Myeloid sarcoma (MS) is a mass-forming extramedullary manifestation of myeloid blasts, either in relation to an underlying acute myeloid leukemia (AML), another myeloid neoplasm (MN) or as a de novo occurrence. Data on the genetic profile of MS are sparse. In this study, 41 MS of 34 patients, including 7 de novo cases and 24 patients with antecedent or synchronous MN, were analyzed with targeted next-generation sequencing (NGS), RNA-based fusion detection, and gene expression profiling (GEP). In 10 patients, a MS developed after stem cell transplantation for MN. Additionally, 21 available pre-transplant bone marrow biopsies (BMB) from 20 patients and 6 post-transplant BMB from 6 patients were investigated.
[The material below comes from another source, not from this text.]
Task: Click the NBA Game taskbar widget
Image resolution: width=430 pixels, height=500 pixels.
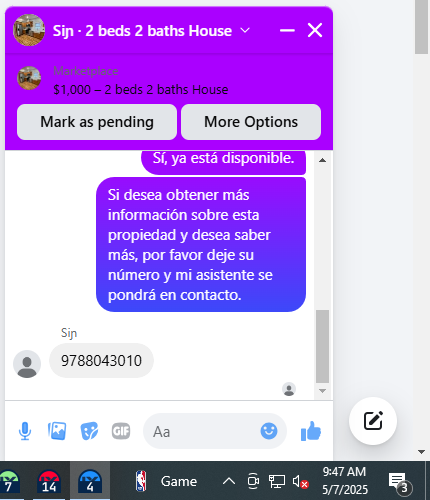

The most frequently mutated gene was TET2 (41%), followed by NPM1 (38%) and NRAS (35%). Overall, 74% of the cases exhibited mutations affecting the MAPK/ERK pathway. AML-type fusions were detected in seven MS patients, who were younger than those without fusions (median 49 versus 67 years). Nine of 13 patients with a MN and available pre-transplant BMB showed additional mutations restricted to the MS, including an additional NRAS mutation in 3/5 cases with AML. Five of seven of patients with pre-transplant BMB without evidence of a MN revealed clonal hematopoiesis (CH), mostly shared TET2 mutations. Comparative GEP between BM and MS revealed upregulation of the MAPK/ERK pathway in MS and of gene sets relevant for interaction with the microenvironment. In conclusion, MS is characterized by a high incidence of MAPK/ERK pathway mutations and activation, frequent clonal evolution, and association with CH in elderly patients without recurrent AML-type fusions.